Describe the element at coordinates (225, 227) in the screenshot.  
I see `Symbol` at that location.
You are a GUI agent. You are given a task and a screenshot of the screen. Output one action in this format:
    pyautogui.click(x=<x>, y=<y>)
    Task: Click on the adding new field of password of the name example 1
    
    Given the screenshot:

= = = = = = =

Task details: Can you lay out every line of the records above as a numbered list, dropping the blank lines?

Response:
1. Describe the element at coordinates (225, 227) in the screenshot.  
2. I see `Symbol` at that location.
3. You are a GUI agent. You are given a task and a screenshot of the screen. Output one action in this format:
4.     pyautogui.click(x=<x>, y=<y>)
5.     Task: Click on the adding new field of password of the name example 1
6.     Given the screenshot:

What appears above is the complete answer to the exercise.